Толстой не считал себя социалистом – и не был им. Но в поисках правды в отношениях человека к человеку он не остановился на отвержении идолов самодержавия и православия – он пошел дальше и, к великому смятению всех имущих, провозгласил анафему тем общественным отношениям, которые обрекают одного человека убирать навоз другого человека.

Имущие, особенно либералы, подобострастно окружали его, курили ему фимиам, замалчивали то, что было против них, – стремились заласкать его душу, утопить его мысль в славе. Но он не сдался.

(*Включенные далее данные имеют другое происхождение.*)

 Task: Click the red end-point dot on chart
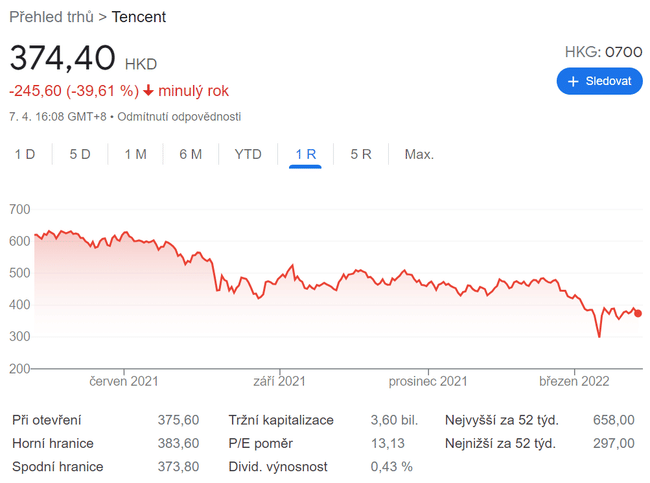[639, 313]
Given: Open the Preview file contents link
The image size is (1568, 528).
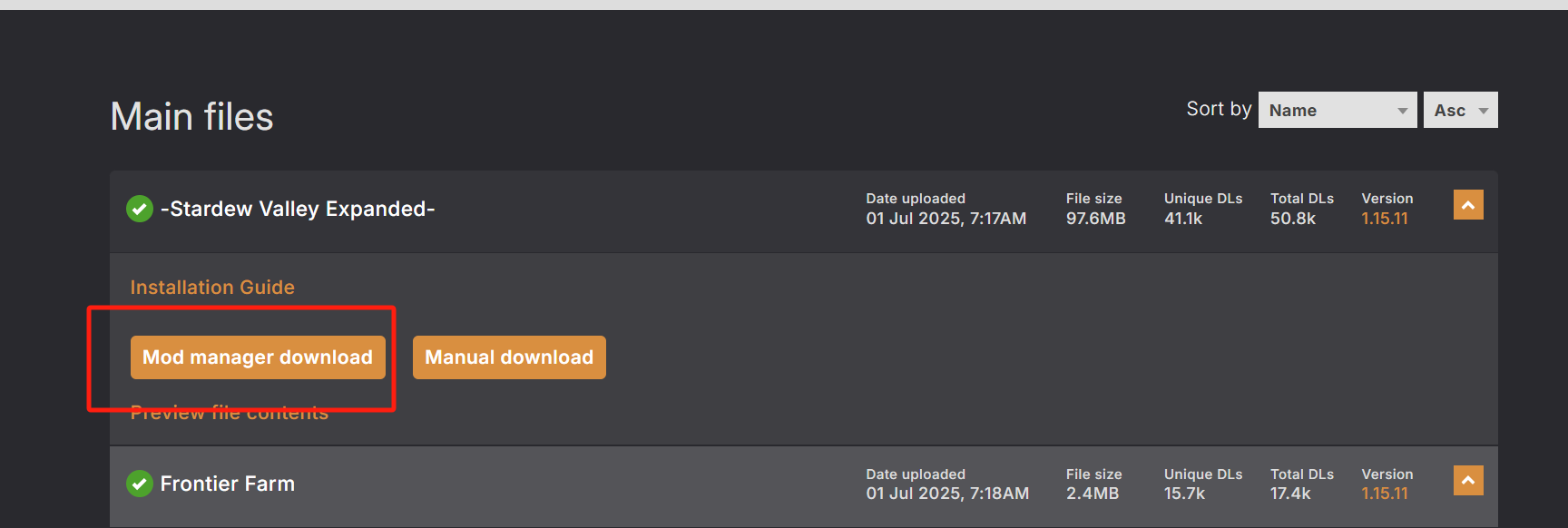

И как бы ни были искренни те слезы, которые сейчас либеральное общество проливает над могилой Толстого, мы имеем неоспоримое право сказать: либерализм не отвечает на вопросы Толстого, либерализм не вмещает Толстого, бессилен перед Толстым. «Культура?» «Прогресс?» «Промышленность?» говорит Толстой либералам. «Но пусть пропадом пропадет ваш прогресс и ваша промышленность, если мои сестры должны торговать своим телом на тротуарах ваших городов!»

Толстой не знал и не указал пути вперед из ада буржуазной культуры. Но он с неотразимой силой поставил вопрос, на который ответить может только научный социализм. И в этом смысле можно сказать, что все, что есть в толстовском учении непреходящего, бессмертного, так же естественно вливается в социализм, как река в океан.

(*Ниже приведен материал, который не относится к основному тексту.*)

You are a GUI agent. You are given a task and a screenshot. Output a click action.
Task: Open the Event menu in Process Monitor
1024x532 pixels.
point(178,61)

И оттого, что жизнью своей Толстой служил делу освобождения человечества, смерть его отдалась в стране, как напоминание о заветах революции, – напоминание и призыв. И этот призыв нашел неожиданно бурный отклик.

В Петербурге, Москве, Киеве, Харькове, Томске студенческие поминки по Толстом приняли характер политических митингов, а митинги вылились на улицы в виде бурных демонстраций под лозунгами: «Долой смертную казнь!» и «Долой попов!». И как в доброе старое время, перед волнующимся студенчеством вынырнули из подворотен скорбные фигуры либеральных депутатов и профессоров, испуганно замахали руками на студентов и стали призывать их к «спокойствию». И как в доброе старое время, смиренномудрый либерал был отброшен в сторону, новый пореволюционный студент нарушил покой столыпинского кладбища, конституционное казачество показало на студентах свою доблесть, и на улицах обеих столиц разыгрались сцены в духе 1901 г.

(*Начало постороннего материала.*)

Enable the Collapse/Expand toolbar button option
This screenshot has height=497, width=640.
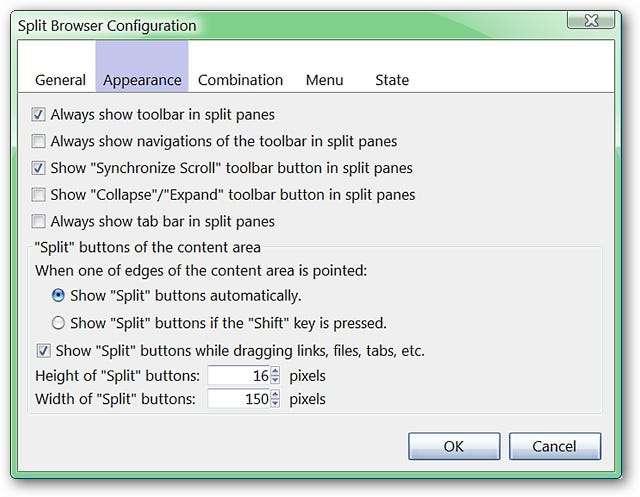39,195
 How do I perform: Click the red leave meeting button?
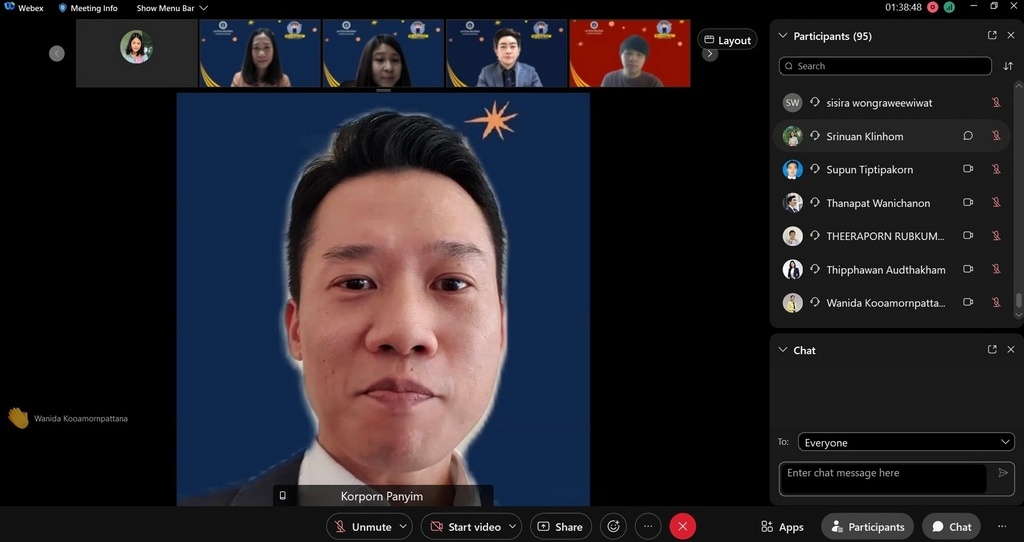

А на горизонте вырисовалась уже другая, несравненно более угрожающая фигура. Рабочие ряда заводов, фабрик, типографий в Петербурге, Москве и других городах отправляли в последние дни телеграммы соболезнования, полагали начало «толстовскому» фонду, выносили резолюции, бастовали в память Толстого, требовали от социал-демократической фракции внесения законопроекта об отмене смертной казни и уже выходили на улицу с этим лозунгом. В рабочих кварталах запахло тревогой, и эта тревога уляжется не скоро.

Таково сцепление идей и событий, которого Толстой, разумеется, не предвидел на своем смертном одре. Едва навеки сомкнул глаза свои тот, кто бросил в лицо торжествующей контрреволюции незабвенное «не могу молчать!», как пробуждается от сна революционная демократия, легкая студенческая конница уже получила первое крещение, – а тяжелая масса пролетариата, которая медленнее приходит в движение, готовится завтра протест против смертной казни растворить в славных лозунгах революции, непобедимой – как правда.

«Правда» N 17, 20 ноября 1910 г.

V. Между первой революцией и войной

Л. Троцкий. НАШЕ ОТЕЧЕСТВО ВО ВРЕМЕНИ

«Я люблю мое столетие, потому что оно – отечество, которым я обладаю во времени». Уже потому люблю, что оно позволяет мне широко раздвинуть рамки моего отечества в пространстве.

«Vaterlandslose Gesellen» («субъекты без отечества»), – сказал в 1897 году рассерженный отказом рейхстага в ассигновании кредитов на 2 новых крейсера германский император про тех своих соотечественников{124}, которых не опьяняет лошадиный топот национального величия. Пусть так. Пусть они лишены того официального отечества, которое представлено канцлером, тюремщиком и пастором. Но поистине блаженны сии лишенные отечества: ибо унаследуют мир!

Я люблю мое отечество во времени – этот в бурях и грозах рожденный двадцатый век. Он таит в себе безграничные возможности. Его территория – мир. Тогда как его предшественники теснились на ничтожных оазисах вне исторической пустыни.